--- Goal a ---
In the thread about Gunner, the Vizsla and Lab mix, what adult weight did the vet estimate for him?

# Anyone else not have a purebred?



## newpuppy21 (Oct 13, 2011)

Hi, I'm just wondering if anyone else here has a Vizsla mix and not a purebred. This is Gunner. His father was purebred Vizsla and his mother purebred Lab so they said he's a hybrid. I have a yellow lab currently and these dogs have nothing in common. He seems to be a lot more like a Vizsla than Lab. His fur is totally different, super short with no undercoat, he's got the tall, skinny yet muscular frame and those floppy ears. His eyes are the exact same reddish brown as his coat. His nose is darker than a typical Vizsla but not black, more of a light brown. I see a little bit of lab in his face and he has a white patch on his chest. He's only 15 weeks so it'll be interesting to see how he looks when grown. Anyone else have a mix? Curious to see what others look like.


----------



## mswhipple (Mar 7, 2011)

Gunner is a very cute boy! You can see from the growth plates in his front legs that he will be growing quite a bit taller. Also, those soft wrinkles on his forehead are very Vizsla. He's adorable... My last dog before Wille was a V mix, but I don't really have decent pictures to post. Lost them during a computer switch. She had a more reddish coat than Gunner, but a darker nose than typical Vizsla. Enjoy his puppyhood, it doesn't last long enough, really.


----------



## newpuppy21 (Oct 13, 2011)

Oh I hope he doesn't get too tall! His dad was only 45 lb and we are hoping for under 60 lb for sure. So hard to tell though. He was 18.5 lb at his 13 week checkup. The vet was estimating 75 lb but I think that's crazy since his dad was 45 lb. I'm interested to see if he'll look more like a Lab or Vizsla as he gets bigger though I don't think we can go wrong either way.

--- Goal b ---
Copy out the rows verbatim, starting at the line that has "760x383 pixels." and stopping after the line that has "This screenshot has height=539, width=959.". Omit the pictures.

--- Rows ---
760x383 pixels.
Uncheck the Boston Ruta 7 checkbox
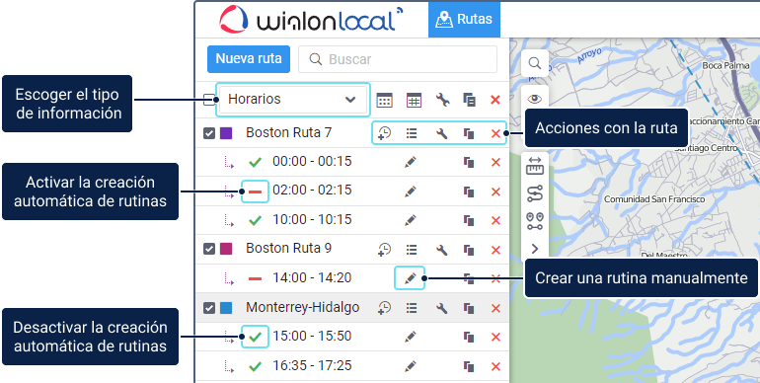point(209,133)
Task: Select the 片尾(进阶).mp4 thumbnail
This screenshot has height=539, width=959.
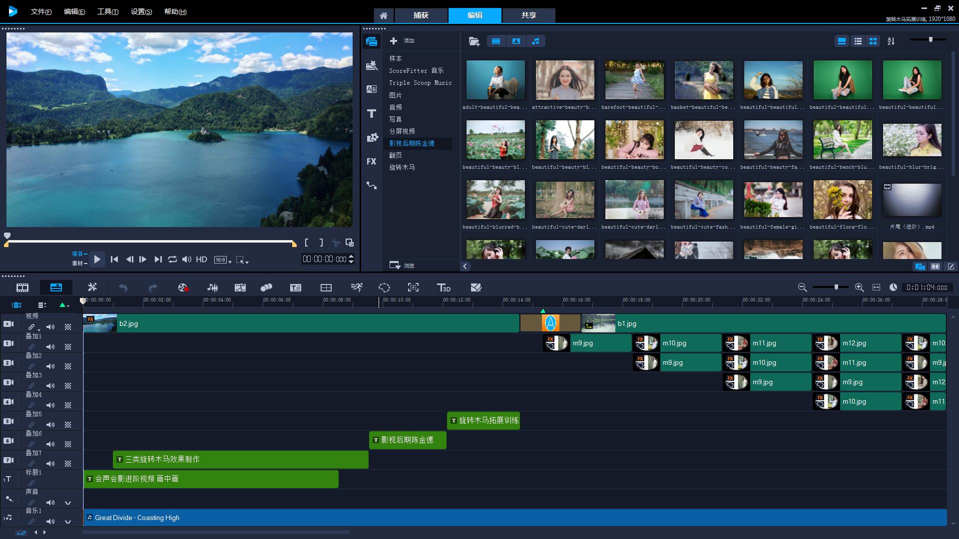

==

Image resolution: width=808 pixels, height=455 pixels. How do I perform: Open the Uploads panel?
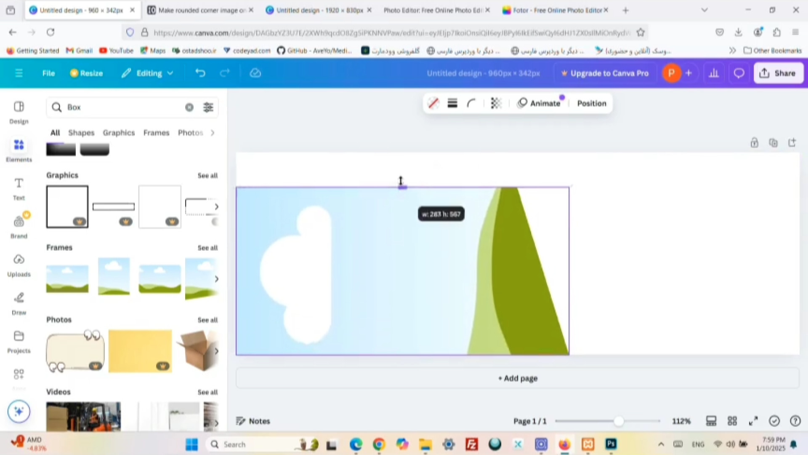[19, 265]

--- Correct output a ---
75 lb

--- Correct output b ---
760x383 pixels.
Uncheck the Boston Ruta 7 checkbox
point(209,133)
Task: Select the 片尾(进阶).mp4 thumbnail
This screenshot has height=539, width=959.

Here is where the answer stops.